VEDERE LA VITA CON GLI OCCHIALI DI DEL VECCHIO

Leonardo Del Vecchio se n’è andato, senza clamore e con sorpresa di tutti. Ricoverato da settimane al San Raffaele per una polmonite, la famiglia non ha fatto trapelare nulla, immaginiamo per volontà del grande imprenditore ottantasettenne.

Della sua vita abbiamo letto tutto, la sua straordinaria progressione iniziata come ospite dei Martinitt di Milano perché la mamma lo vuole togliere dalla strada dopo la morte del papà, dal primo impiego come garzone fino a diventare il capo del più grande gruppo mondiale nella produzione e distribuzione di occhiali, la EssilorLuxottica. Multinazionale italo-francese da 21.4 miliardi di euro e 180.000 dipendenti, voluta fortemente da lui, che preferisce essere l’azionista di riferimento di un colosso piuttosto che rimanere comodamente l’indiscusso padrone della sua creatura Luxottica, che macina profitti e crescite. Lotta come un leone per avere al comando un AD italiano e, dopo un lavoro tenace ai fianchi, piazza il suo manager Milleri nella poltrona più importante.
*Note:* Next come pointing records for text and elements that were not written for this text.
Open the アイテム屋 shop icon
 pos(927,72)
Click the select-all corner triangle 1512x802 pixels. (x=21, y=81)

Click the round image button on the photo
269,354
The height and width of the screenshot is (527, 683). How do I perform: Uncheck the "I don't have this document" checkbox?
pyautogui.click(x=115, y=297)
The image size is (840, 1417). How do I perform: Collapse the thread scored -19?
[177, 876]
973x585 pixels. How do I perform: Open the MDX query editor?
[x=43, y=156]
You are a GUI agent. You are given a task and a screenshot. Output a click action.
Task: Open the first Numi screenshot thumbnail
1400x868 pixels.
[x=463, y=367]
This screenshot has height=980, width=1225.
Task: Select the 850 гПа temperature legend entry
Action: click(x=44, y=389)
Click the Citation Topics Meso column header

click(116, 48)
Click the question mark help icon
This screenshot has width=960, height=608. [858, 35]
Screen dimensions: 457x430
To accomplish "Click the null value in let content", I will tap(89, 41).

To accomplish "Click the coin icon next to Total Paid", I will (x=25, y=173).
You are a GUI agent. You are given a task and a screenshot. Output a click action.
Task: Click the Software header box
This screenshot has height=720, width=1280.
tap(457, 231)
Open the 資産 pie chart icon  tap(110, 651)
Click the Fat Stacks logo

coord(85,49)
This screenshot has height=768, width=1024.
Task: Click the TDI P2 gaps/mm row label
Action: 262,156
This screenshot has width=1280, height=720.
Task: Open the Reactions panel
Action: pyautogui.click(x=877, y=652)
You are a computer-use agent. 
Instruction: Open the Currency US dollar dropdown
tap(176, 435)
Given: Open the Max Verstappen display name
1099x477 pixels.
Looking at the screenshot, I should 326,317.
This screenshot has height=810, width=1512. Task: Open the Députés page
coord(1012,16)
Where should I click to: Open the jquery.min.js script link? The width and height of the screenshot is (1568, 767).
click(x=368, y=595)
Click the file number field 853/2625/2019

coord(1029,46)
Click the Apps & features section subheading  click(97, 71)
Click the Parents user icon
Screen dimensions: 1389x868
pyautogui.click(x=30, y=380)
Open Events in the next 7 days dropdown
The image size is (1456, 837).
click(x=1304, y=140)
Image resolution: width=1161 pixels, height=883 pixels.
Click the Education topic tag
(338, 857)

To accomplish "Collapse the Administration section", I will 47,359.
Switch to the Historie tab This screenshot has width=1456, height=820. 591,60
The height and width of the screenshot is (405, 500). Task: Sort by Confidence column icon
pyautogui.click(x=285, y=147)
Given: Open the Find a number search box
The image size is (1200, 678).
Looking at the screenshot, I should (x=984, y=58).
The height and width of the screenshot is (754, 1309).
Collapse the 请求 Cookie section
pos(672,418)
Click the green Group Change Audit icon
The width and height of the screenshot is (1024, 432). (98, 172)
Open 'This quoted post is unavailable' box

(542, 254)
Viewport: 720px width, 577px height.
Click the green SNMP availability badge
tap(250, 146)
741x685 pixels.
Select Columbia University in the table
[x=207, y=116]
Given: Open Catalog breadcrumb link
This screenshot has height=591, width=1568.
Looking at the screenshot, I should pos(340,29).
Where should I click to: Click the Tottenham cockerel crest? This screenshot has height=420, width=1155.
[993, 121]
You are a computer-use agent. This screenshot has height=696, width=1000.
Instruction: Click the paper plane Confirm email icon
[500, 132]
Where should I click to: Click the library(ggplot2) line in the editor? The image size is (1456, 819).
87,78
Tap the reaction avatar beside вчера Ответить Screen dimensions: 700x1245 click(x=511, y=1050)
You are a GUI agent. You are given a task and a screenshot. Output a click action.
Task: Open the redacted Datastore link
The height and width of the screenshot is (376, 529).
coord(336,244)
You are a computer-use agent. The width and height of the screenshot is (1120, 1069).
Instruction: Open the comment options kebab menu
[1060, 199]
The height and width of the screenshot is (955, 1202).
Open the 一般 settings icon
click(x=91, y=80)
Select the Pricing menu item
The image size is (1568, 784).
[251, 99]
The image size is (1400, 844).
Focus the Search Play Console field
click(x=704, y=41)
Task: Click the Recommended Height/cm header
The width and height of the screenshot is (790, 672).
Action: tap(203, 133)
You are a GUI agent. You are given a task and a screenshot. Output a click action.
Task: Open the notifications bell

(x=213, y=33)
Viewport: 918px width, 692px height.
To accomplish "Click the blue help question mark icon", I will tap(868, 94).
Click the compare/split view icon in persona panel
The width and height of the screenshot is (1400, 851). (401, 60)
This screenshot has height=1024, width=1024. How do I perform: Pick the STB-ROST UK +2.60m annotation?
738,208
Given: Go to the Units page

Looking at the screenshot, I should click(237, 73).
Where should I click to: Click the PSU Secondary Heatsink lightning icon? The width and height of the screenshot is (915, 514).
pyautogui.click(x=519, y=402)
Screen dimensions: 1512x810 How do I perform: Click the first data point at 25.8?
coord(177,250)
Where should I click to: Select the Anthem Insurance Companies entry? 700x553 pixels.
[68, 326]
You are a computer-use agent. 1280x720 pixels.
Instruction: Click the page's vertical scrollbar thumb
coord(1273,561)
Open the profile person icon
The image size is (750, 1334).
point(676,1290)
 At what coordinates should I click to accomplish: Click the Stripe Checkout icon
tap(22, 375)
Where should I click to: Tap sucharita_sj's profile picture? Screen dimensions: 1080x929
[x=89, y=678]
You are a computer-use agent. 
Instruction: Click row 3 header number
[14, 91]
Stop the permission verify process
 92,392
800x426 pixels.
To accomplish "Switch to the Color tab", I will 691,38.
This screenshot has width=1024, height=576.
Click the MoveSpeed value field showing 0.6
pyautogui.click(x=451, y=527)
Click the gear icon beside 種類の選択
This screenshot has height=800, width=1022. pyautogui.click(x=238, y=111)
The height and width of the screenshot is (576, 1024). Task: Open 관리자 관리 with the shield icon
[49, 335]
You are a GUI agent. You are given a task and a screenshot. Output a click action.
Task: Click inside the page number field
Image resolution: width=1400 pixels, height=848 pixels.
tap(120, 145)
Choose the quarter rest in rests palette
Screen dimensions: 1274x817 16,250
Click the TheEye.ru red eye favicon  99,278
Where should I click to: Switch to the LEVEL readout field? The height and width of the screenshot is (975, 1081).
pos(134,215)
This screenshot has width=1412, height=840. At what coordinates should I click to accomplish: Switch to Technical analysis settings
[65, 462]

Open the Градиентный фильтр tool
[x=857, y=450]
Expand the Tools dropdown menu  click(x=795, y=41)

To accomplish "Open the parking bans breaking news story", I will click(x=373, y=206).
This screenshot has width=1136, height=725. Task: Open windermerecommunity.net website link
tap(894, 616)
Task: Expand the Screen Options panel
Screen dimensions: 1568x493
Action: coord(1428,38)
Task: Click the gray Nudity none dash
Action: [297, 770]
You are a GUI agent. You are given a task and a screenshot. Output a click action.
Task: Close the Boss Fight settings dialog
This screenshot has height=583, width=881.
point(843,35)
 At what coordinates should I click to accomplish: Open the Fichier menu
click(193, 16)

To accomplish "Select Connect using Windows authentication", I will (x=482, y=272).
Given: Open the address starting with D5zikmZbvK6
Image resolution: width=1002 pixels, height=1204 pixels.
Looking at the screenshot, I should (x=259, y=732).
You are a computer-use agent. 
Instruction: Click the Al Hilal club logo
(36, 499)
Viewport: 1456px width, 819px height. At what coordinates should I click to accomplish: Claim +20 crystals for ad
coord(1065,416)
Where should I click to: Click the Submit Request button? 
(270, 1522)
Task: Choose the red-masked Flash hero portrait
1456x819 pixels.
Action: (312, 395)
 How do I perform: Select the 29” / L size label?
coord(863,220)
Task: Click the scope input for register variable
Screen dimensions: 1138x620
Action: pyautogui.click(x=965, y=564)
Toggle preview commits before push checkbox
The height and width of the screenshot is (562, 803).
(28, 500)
Non ci sono altri esempi di joint venture in cui la leadership è tricolore, in particolare con i cosiddetti cugini d’oltralpe: basta guardare Stellantis, al cui vertice i francesi di PSA hanno voluto il loro top manager Tavares, dandoci in cambio la casella del Presidente a Elkann, carica più onoraria che altro.

Questa sua innata scintilla di voler primeggiare sfidando gruppi più grandi del suo senza nessun timore reverenziale è il suo marchio di fabbrica. Tenace, determinato, asciutto, rigoroso, dritto al sodo, rappresenta un modo di essere italiano che è stato giudicato anglosassone, perché bisogna a tutti i costi etichettare la qualunque. Liquida il suo AD Andrea Guerra nel 2014 dopo dieci anni, probabilmente perché tentato dalle sirene della politica (Renzi lo vuole come suo ministro), e il patron non sopporta l’idea di non essere stato informato.

Lui aveva un sogno grandioso e l’ha inseguito per tutta la vita con coerenza, costruendo le crescite comprando aziende. Magistrale il colpo dell’acquisizione dei Ray Ban nel 1999, marchio iconico di un’America di successo, ci siamo stupiti che non avvenisse il contrario. Uno shopping inarrestabile, compresa anche la distribuzione, per svincolarsi da certe dipendenze di mercato che lui soffriva. Il progetto è andato avanti spedito fino alla fusione con Essilor e alla conquista del suo comando operativo.

Mi piace ricordare il suo lato umano, fatto di iniziative solidali verso i suoi lavoratori, che lo salutano chiamandolo “papà”. Tra le tante, citiamo il regalo di 140 mila azioni per un valore di 9 milioni di euro ai dipendenti, in occasione dei suoi 80 anni, che bissa un’azione analoga nel 2011 da 7.5 milioni: un totale di 16.5 milioni distribuiti e presi dal pacchetto azionario personale di Del Vecchio. Metteva a disposizione i trasporti gratuiti da e verso la fabbrica, vacanze studio ai figli dei dipendenti, asilo nido ai più piccoli. Forse l’idea più innovativa riguarda il “patto generazionale”: 100 dipendenti a tre anni dalla pensione possono avere un part time del 50% senza intaccare gli importi finali, dando la possibilità contemporaneamente ad altrettanti giovani di entrare in azienda a tempo pieno.

E poi. Le sue interviste nel periodo del Covid, in cui traspariva la preoccupazione per il livello occupazionale, ma al tempo stesso la serenità nell’intravvedere un futuro. La sua donazione di 10 milioni e respiratori all’Ospedale Fiera di Milano. Parlava di lezione che non dovevamo dimenticare: “Da tutto questo ne potremo uscire solo in due modi: con la rabbia lasciata correre per le strade, o puntando sul sacrificio e sulle energie di tutti per ripartire assieme. Il rischio più grande è arrendersi a problemi che sembrano troppo grandi, senza affrontarli, e alla tentazione di guardare solo a noi stessi”. Ancora: “La privazione ci sta facendo capire il valore delle cose: certe non ci mancheranno più, altre sapremo che sono preziose. Colpisce il senso di solidarietà, la preoccupazione vera dell’uno per l’altro. Nel lavoro si stava perdendo questo senso di appartenenza, la vera essenza che rende forti le aziende ma anche la nostra idea di civiltà”.

Un lascito e un esempio da custodire per sempre.